Lisp - Splitting Input into Separate Strings

Question

I'm trying to take user input and storing it in a list, only instead of a list consisting of a single string, I want each word scanned in to be its own string. Example:

> (input)
This is my input. Hopefully this works

would return:

("this" "is" "my" "input" "hopefully" "this" "works")

Taking note that I don't want any spaces or punctuation in my final list.

Any input would be greatly appreciated.

Checkout http://cl-cookbook.sourceforge.net/strings.html they have a bunch of common use case functions one of which is a simple space split which you could modify to remove punctuation and the like. — Daniel Williams, Mar 13 '13 at 18:48
The Cookbook continues here: https://lispcookbook.github.io/cl-cookbook/strings.html — Ehvince, Nov 26 '19 at 09:56

sds · Answer 1 · 2014-06-23T13:58:43.023

23

split-sequence is the off-the-shelf solution.

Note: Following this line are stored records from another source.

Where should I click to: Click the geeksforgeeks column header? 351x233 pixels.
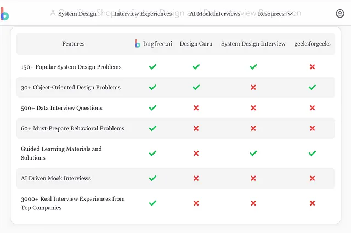click(x=312, y=44)
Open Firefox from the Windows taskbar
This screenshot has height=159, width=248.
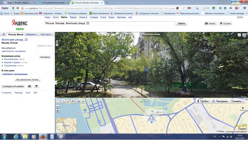pyautogui.click(x=43, y=136)
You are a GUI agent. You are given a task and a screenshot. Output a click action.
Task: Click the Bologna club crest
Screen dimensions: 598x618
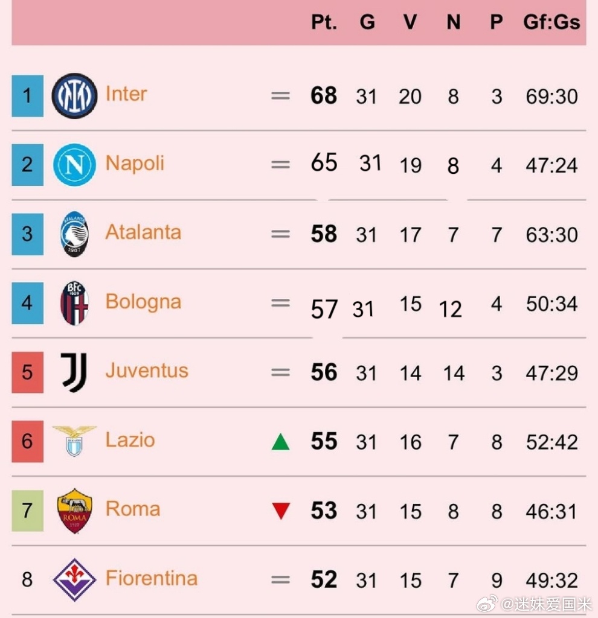click(74, 303)
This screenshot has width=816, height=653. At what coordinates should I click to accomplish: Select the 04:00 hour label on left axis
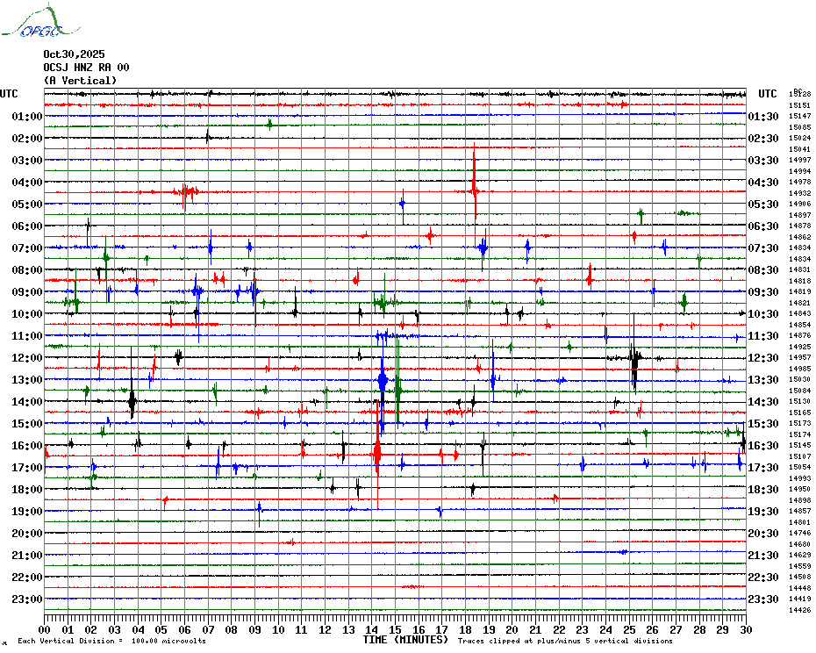tap(27, 183)
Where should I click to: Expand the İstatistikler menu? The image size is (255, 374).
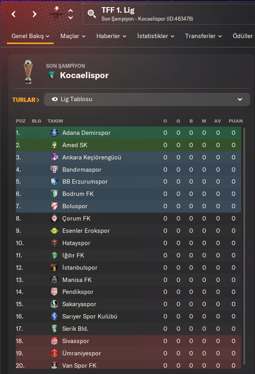tap(155, 36)
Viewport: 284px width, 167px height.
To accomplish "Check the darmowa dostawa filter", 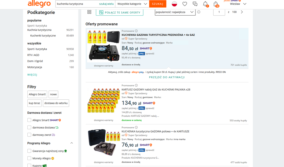I will tap(29, 127).
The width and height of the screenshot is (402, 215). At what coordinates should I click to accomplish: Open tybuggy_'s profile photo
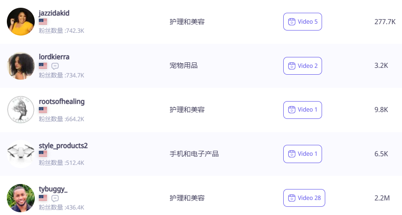[x=21, y=198]
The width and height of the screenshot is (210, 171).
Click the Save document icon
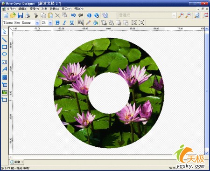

you can also roll your own:

(defun my-split (string &key (delimiterp #'delimiterp))
  (loop :for beg = (position-if-not delimiterp string)
    :then (position-if-not delimiterp string :start (1+ end))
    :for end = (and beg (position-if delimiterp string :start beg))
    :when beg :collect (subseq string beg end)
    :while end))

where delimiterp checks whether you want to split on this character, e.g.

(defun delimiterp (c) (or (char= c #\Space) (char= c #\,)))

or

(defun delimiterp (c) (position c " ,.;/"))

PS. looking at your expected return value, you seem to want to call string-downcase before my-split.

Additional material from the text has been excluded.